* _Written task_:
Rewrite the part of the NER notebook text that opens with the words "# Identifying People" and closes with "the United Kingdom.", putting "doctoral research project" in place of "PhD project".

* _Selection_:
::::
# Identifying People in CDCS Metadata Descriptions
Run named entity recognition (NER) on the metadata descriptions extracted from the CDCS' online archival catalog.

The code in this Jupyter Notebook is part of a PhD project to create a gold standard dataset labeled for gender biased language, on which a classifier can be trained to identify gender bias in archival metadata descriptions.  

This project is focused on the English language and archival institutions in the United Kingdom.

* Author: Lucy Havens
* Date: November 2020 - February 2021
* Project: PhD Case Study 1
* Data Provider: [ArchivesSpace](https://archives.collections.ed.ac.uk/), Centre for Research Collections, University of Edinburgh

***

**Table of Contents**

  [I. Corpus Statistics](#corpus-stats)
::::
* _Data block_:

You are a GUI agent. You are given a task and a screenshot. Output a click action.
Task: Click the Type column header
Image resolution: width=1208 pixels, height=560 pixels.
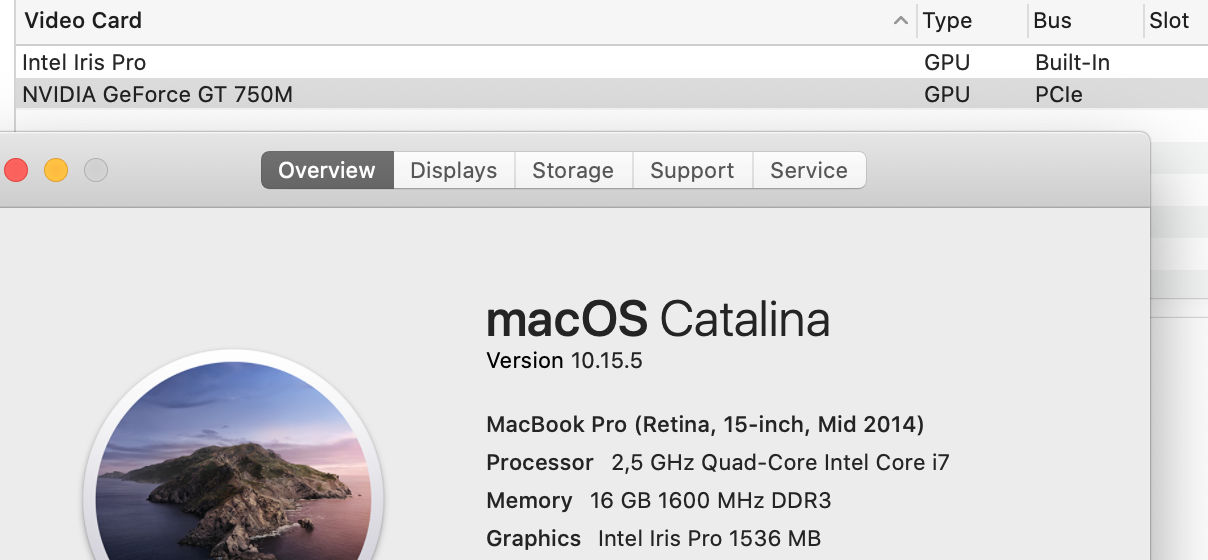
::::
* _Worked answer_:
# Identifying People in CDCS Metadata Descriptions
Run named entity recognition (NER) on the metadata descriptions extracted from the CDCS' online archival catalog.

The code in this Jupyter Notebook is part of a doctoral research project to create a gold standard dataset labeled for gender biased language, on which a classifier can be trained to identify gender bias in archival metadata descriptions.  

This project is focused on the English language and archival institutions in the United Kingdom.